A consideration of experience, rates charged and hours spent (formerly a costs grid calculation) is appropriate, but is subject to the overriding principle of reasonableness as applied to the factual matrix of the particular case: Boucher . The quantum should reflect an amount the court considers to be fair and reasonable rather than any exact measure of the actual costs to the successful litigant: Zesta Engineering .
The reasonable expectation of the unsuccessful party is one of the factors to be considered in determining an amount that is fair and reasonable: rule 57.01(1)(0.b).
The court should seek to avoid inconsistency with comparable awards in other cases. “Like cases, [if they can be found], should conclude with like substantive results”: Murano at p. 249.
The court should seek to balance the indemnity principle with the fundamental objective of access to justice: Boucher .
[ 26 ] The court must take into account the principles set forth by the Court of Appeal in Boucher v. Public Accountants Council for the Province of Ontario (2004), 2004 14579 (ON CA), 71 O.R. (3d) 291 (C.A.), specifically, at para. 26, that the overall “objective [of fixing costs] is to fix an amount that is fair and reasonable for the unsuccessful party to pay in the particular proceeding, rather than an amount fixed by the actual costs incurred by the successful litigant.”

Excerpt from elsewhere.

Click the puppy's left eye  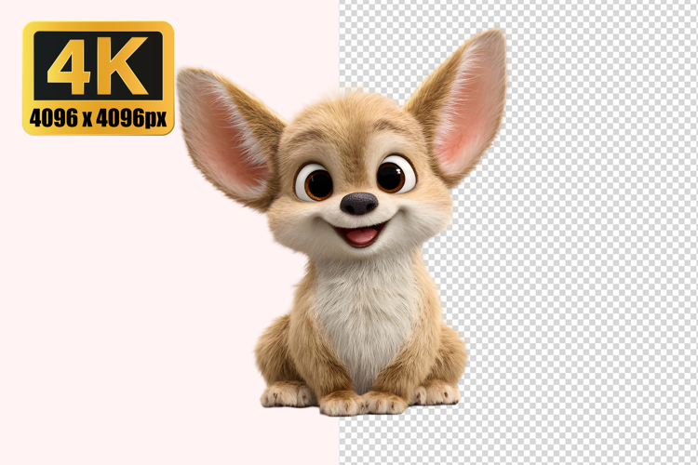(315, 182)
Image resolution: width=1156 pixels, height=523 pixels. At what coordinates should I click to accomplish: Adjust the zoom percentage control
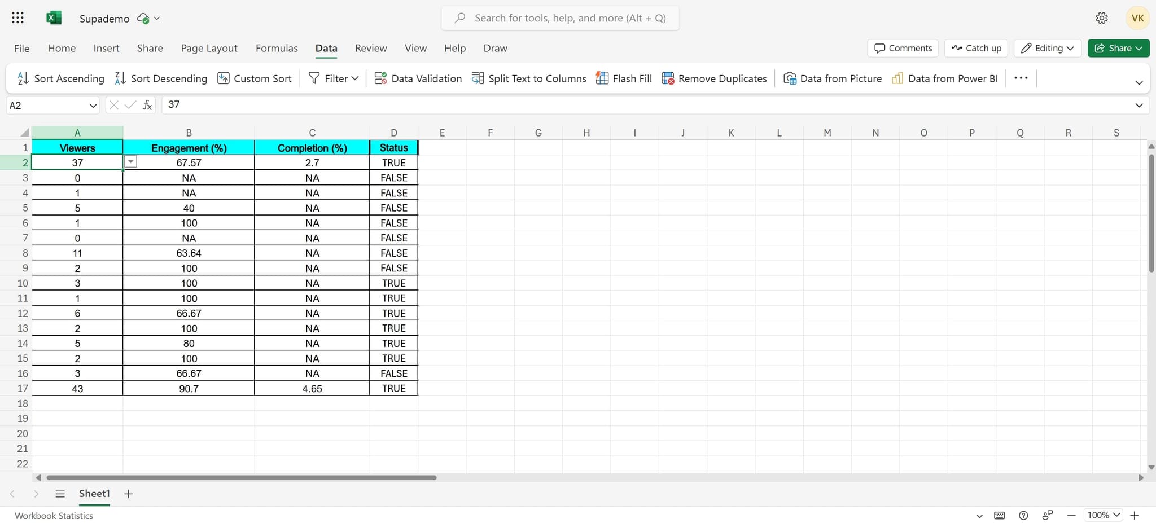[1102, 515]
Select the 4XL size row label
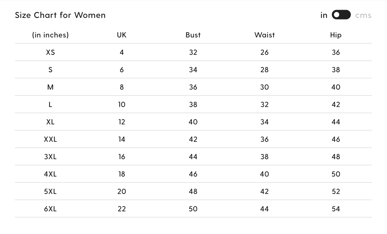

[ 27 ] Rule 57 and section 131(1) of the Courts of Justice Act grant the courts wide discretion over cost awards. I will set out for ease of reference the various factors for consideration pursuant to rule 57.01(1):
(0.a) the principle of indemnity … ;
(0.b) the amount of costs that an unsuccessful party could reasonably expect to pay in relation to the step in the proceeding for which costs are being fixed;
(a) the amount claimed and the amount recovered in the proceeding;
(b) the apportionment of liability;
(c) the complexity of the proceeding;
(d) the importance of the issues;
(e) the conduct of any party that tended to shorten or to lengthen unnecessarily the duration of the proceeding;
(h) whether it is appropriate to award any costs or more than one set of costs where a party,
(i) commenced separate proceedings for claims that should have been made in one proceeding, or
(ii) in defending a proceeding separated unnecessarily from another party in the same interest or defended by a different lawyer; and
(i) any other matter relevant to the question of costs.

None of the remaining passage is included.